Task item:
Return all lines of the data in which the string "each" occurs.

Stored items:

=== Begin Enclosure ===

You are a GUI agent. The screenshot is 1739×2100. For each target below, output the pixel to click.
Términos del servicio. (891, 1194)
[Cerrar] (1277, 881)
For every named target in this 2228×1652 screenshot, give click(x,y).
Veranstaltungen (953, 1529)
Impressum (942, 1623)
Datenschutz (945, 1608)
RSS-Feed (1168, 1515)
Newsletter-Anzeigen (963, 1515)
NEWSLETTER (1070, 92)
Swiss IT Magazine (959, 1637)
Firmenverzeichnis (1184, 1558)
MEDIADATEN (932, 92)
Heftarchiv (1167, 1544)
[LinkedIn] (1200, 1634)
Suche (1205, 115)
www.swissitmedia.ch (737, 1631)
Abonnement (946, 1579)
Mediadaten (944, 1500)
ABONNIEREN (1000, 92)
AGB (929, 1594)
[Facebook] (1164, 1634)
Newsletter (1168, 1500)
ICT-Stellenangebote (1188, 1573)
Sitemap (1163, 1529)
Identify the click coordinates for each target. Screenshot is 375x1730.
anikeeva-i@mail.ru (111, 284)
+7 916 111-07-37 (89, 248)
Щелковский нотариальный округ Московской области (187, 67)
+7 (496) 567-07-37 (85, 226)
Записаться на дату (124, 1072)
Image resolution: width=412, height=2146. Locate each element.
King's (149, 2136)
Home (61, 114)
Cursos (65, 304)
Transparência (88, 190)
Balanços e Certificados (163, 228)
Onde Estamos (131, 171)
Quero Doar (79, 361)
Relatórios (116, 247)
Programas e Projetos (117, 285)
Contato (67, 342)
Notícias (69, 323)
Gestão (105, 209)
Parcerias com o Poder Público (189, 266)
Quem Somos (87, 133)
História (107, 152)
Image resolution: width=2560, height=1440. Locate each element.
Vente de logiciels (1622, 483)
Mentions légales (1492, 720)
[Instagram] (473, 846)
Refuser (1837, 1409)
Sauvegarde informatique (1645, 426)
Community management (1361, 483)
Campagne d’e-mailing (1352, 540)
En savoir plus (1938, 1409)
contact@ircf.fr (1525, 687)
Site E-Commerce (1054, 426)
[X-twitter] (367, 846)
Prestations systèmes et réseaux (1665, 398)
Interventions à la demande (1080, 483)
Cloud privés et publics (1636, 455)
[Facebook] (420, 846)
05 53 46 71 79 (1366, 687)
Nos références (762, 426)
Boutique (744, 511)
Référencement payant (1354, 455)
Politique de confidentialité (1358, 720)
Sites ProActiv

=== End Enclosure ===

Answer to the problem:
You are a GUI agent. The screenshot is 1739×2100. For each target below, output the pixel to click.
Identify the click coordinates for each target. Screenshot is 375x1730.
Image resolution: width=412, height=2146. Locate each element.
Image resolution: width=2560, height=1440. Locate each element.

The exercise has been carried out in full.